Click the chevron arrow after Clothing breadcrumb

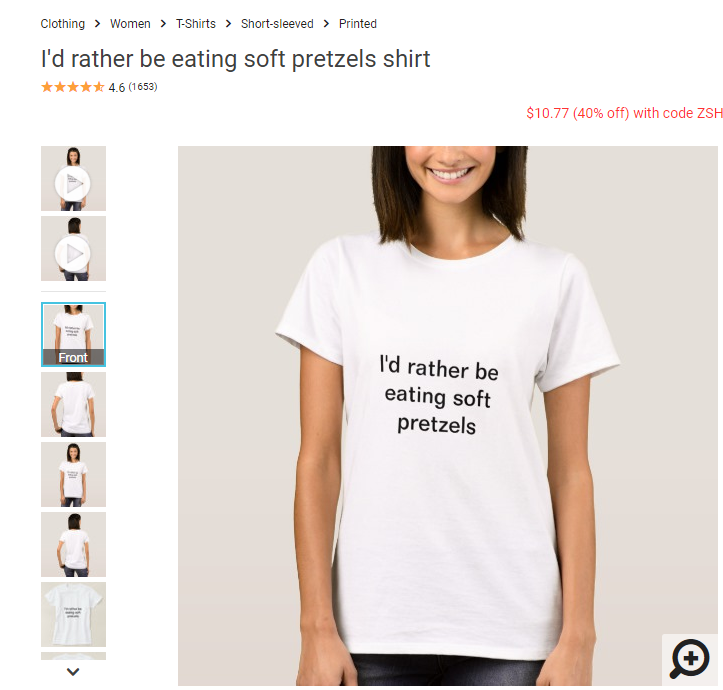97,24
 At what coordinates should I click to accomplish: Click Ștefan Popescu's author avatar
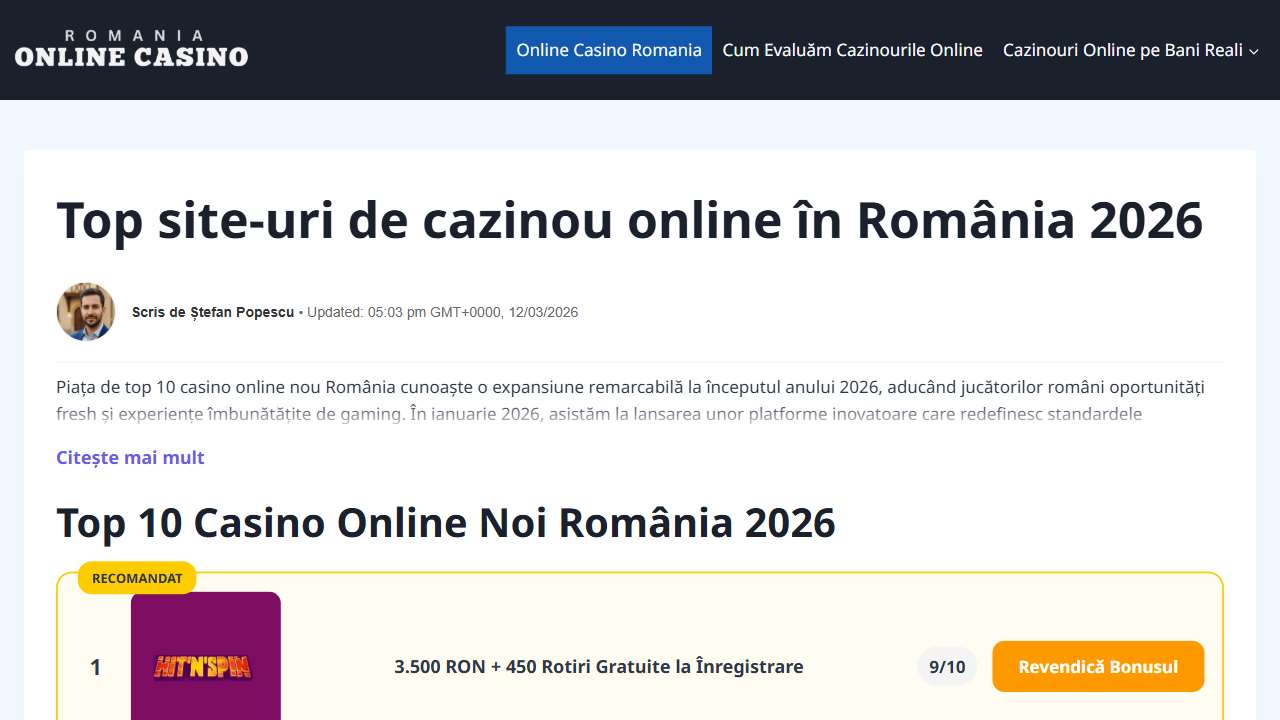(86, 312)
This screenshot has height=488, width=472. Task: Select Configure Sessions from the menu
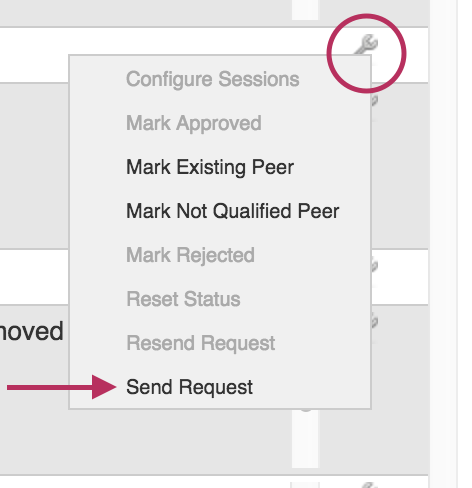point(213,79)
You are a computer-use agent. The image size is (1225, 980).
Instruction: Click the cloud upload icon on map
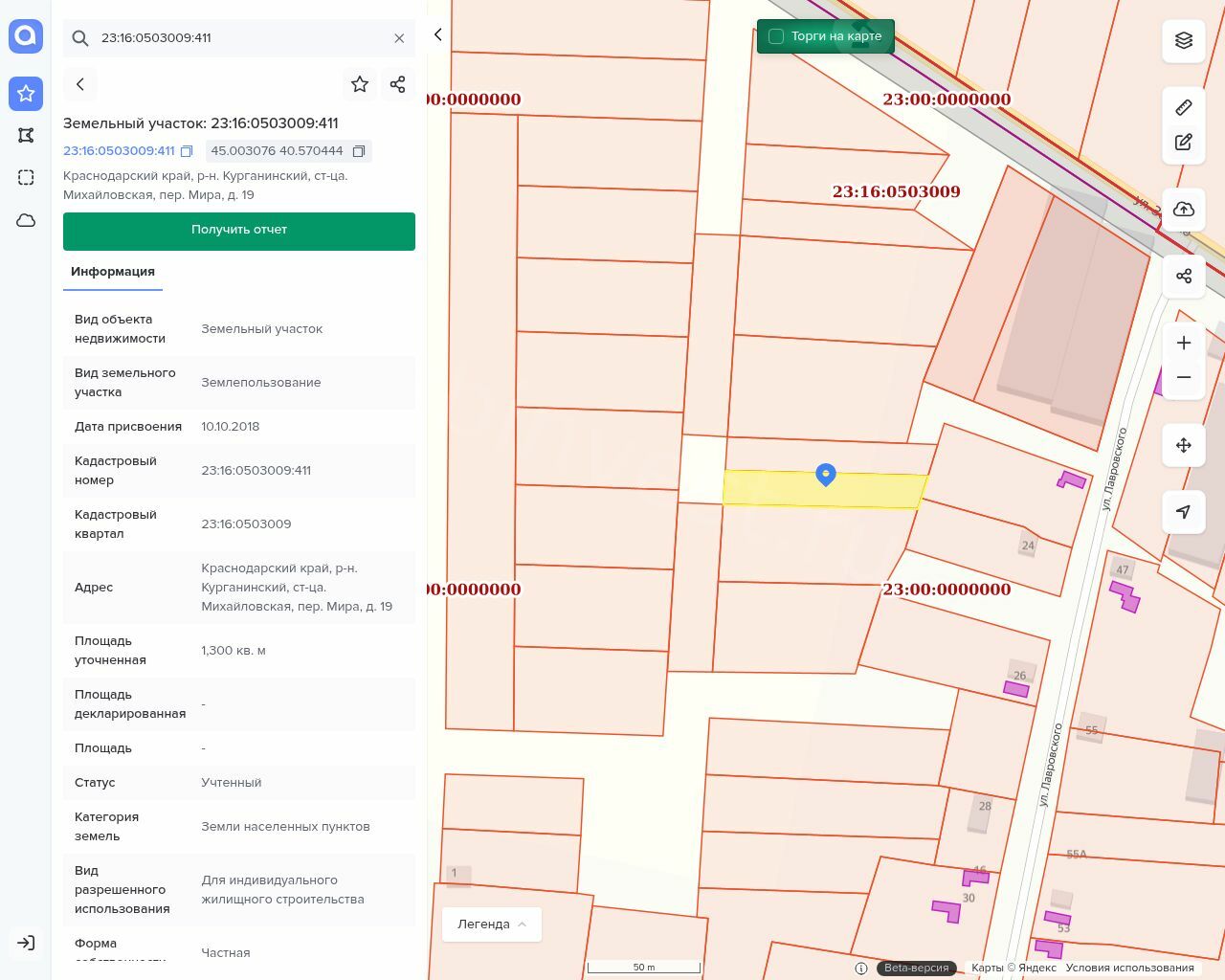coord(1184,210)
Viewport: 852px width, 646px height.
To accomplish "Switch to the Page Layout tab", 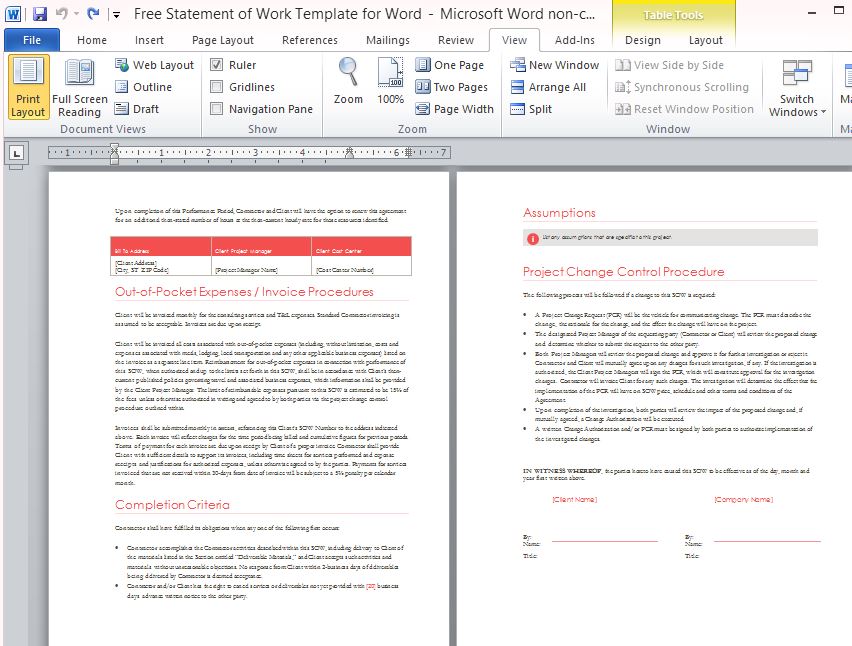I will coord(223,40).
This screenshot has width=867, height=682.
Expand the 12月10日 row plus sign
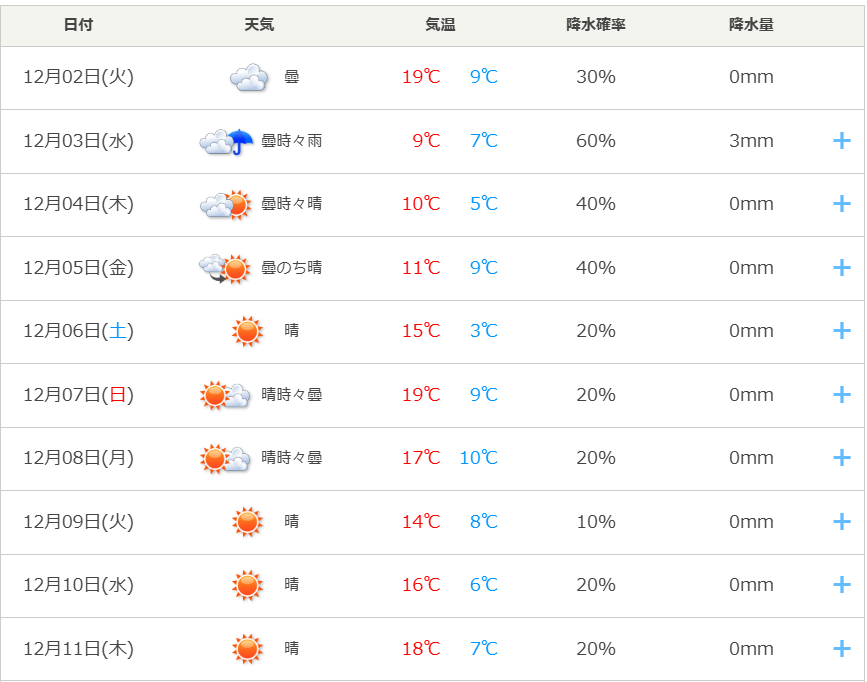841,585
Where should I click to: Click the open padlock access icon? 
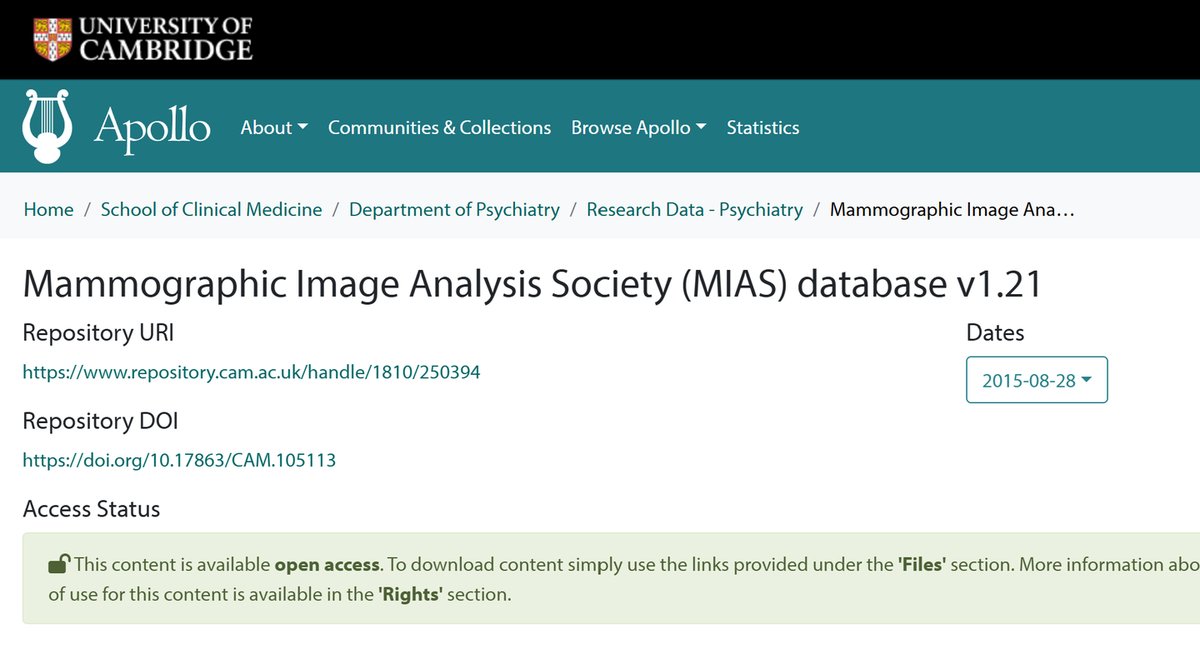click(x=59, y=565)
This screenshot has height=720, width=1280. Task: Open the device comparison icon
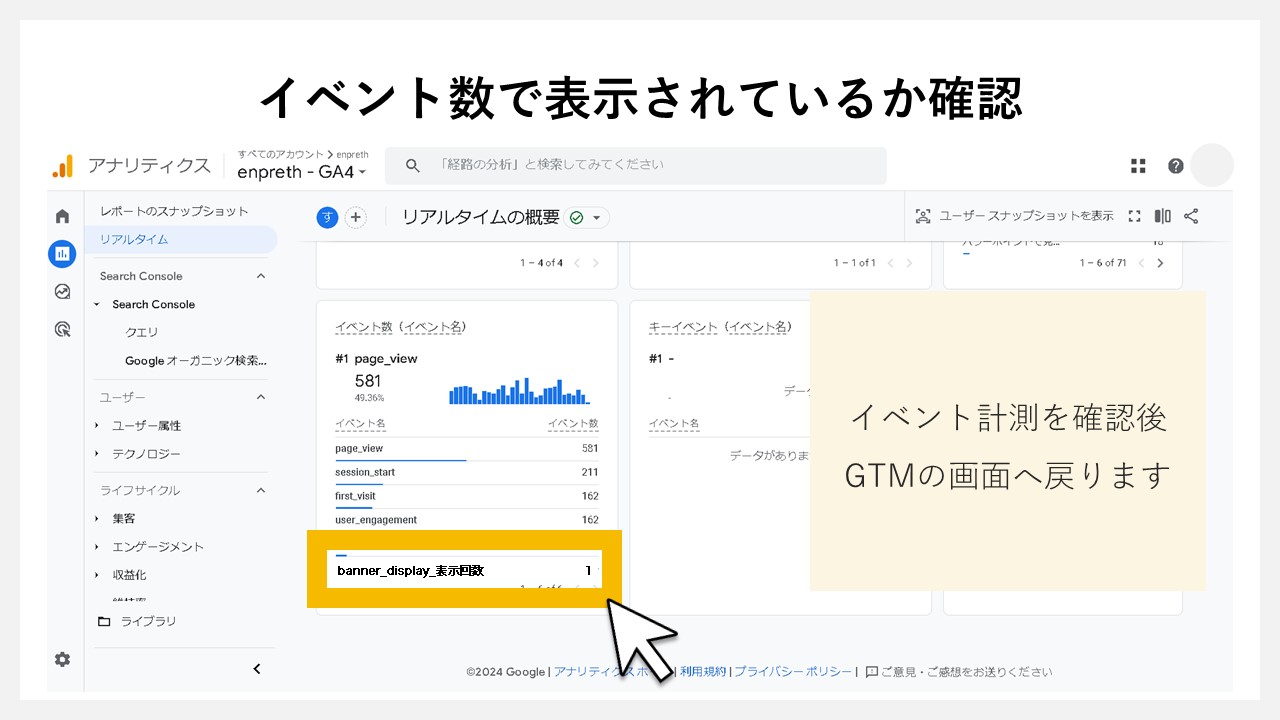pyautogui.click(x=1162, y=216)
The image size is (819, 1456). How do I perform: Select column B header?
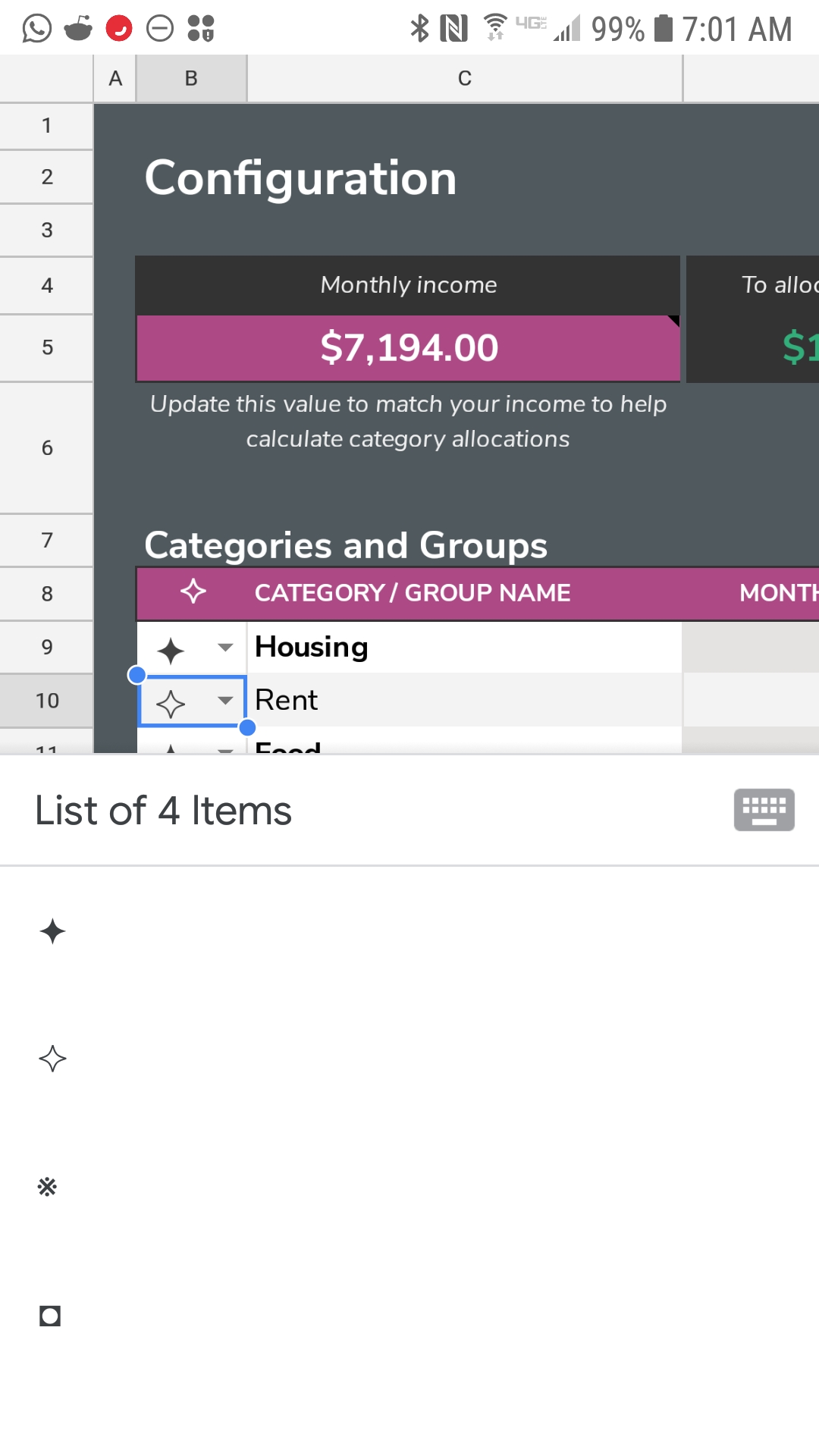(x=191, y=78)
--------------------
▶ What to work on
Set the pictures aside and restate word for word only the lines from the line containing "This screenshot has height=720, width=1280." through the end of the entries above, both included.

▶ Answer
This screenshot has height=720, width=1280. Task: Open the device comparison icon
pyautogui.click(x=1162, y=216)
The image size is (819, 1456). How do I perform: Select column B header?
(x=191, y=78)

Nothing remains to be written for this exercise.